An optional is either set or not-set (not nil or nil)...leaving us with an important decision. "How should we write our code so that it can work correctly for 2 both states?". The way we unwrap the optional is what decides that for us.

There are several approaches that you can use to counter a not-set optional.

  • Crash!
  • Default the value to something — if it was not-set.
  • Gracefully fail ie do nothing, but also if the value was set, then assign it.
  • Gracefully fail ie do nothing, however if the value was set...do something (it's just more than a single assignment).

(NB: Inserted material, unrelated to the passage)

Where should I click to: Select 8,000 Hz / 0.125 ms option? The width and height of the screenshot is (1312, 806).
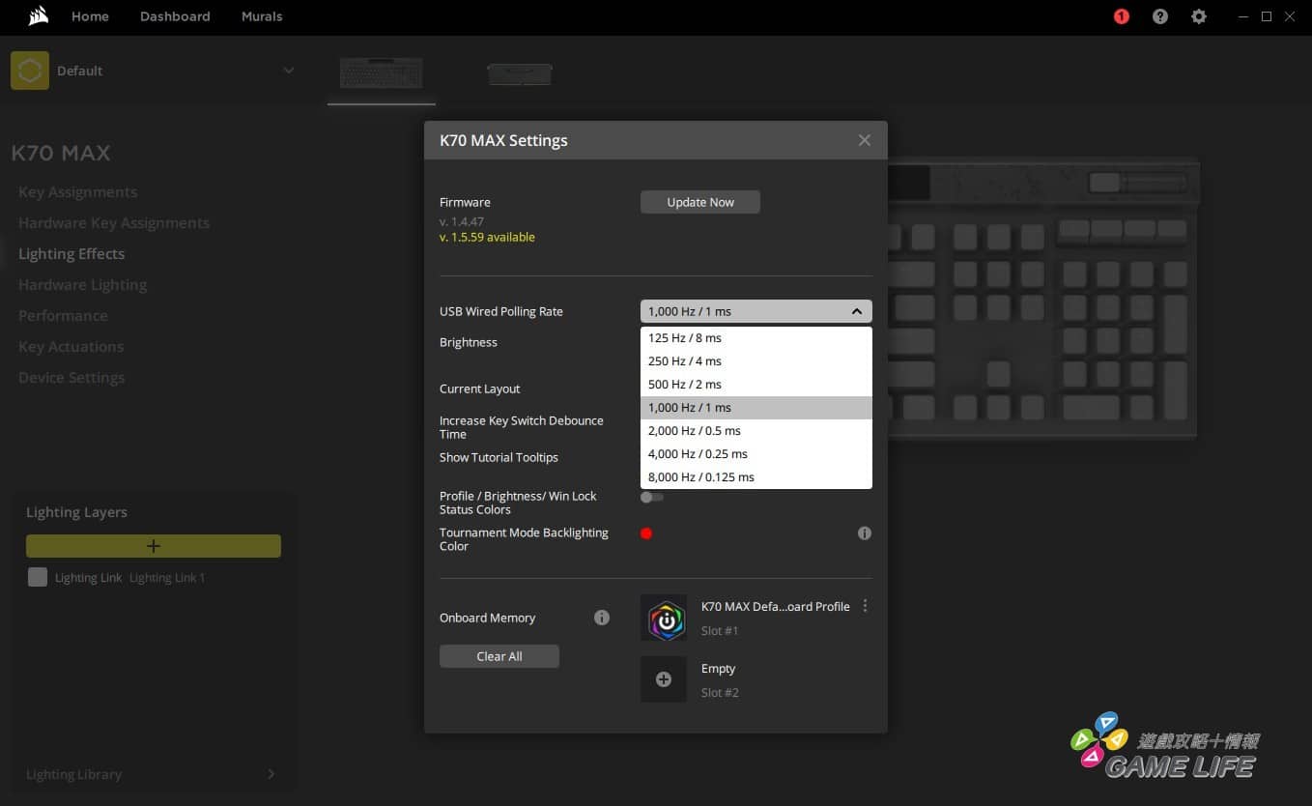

Below are the 4 approaches

Using forced unwrapping will crash if you don't have a value. You would want to do this if having that value is of vital importance e.g. the title of a movie (every movie MUST have a name) . ! is used for forced unwrapping.

movieTitle = movie.title!

Using nil coalescing is another way that will give you more control, meaning it won't crash if the value isn't set, nor it would 'not set it nothing' if it's not set...it would do what you tell it to do e.g. it would default/set the name of movie to untitled_movie if there was no name set. ?? is used for nil coalescing.

var movieTitle = movie.title ?? "untitled_Movie"

Using optional Chaining will do nothing if you don't have a value, and will set the value if you have a value. You do this for something that having its value set is not of vital importance e.g. for the name of your actor's agent.? is used for optional chaining.

let agent = movie.leadActor?.agent //would not crash if you don't have a lead actor (optional chaining)
let agent = movie.leadActor!.agent //would crash if you don't have a lead Actor (forced wrapping)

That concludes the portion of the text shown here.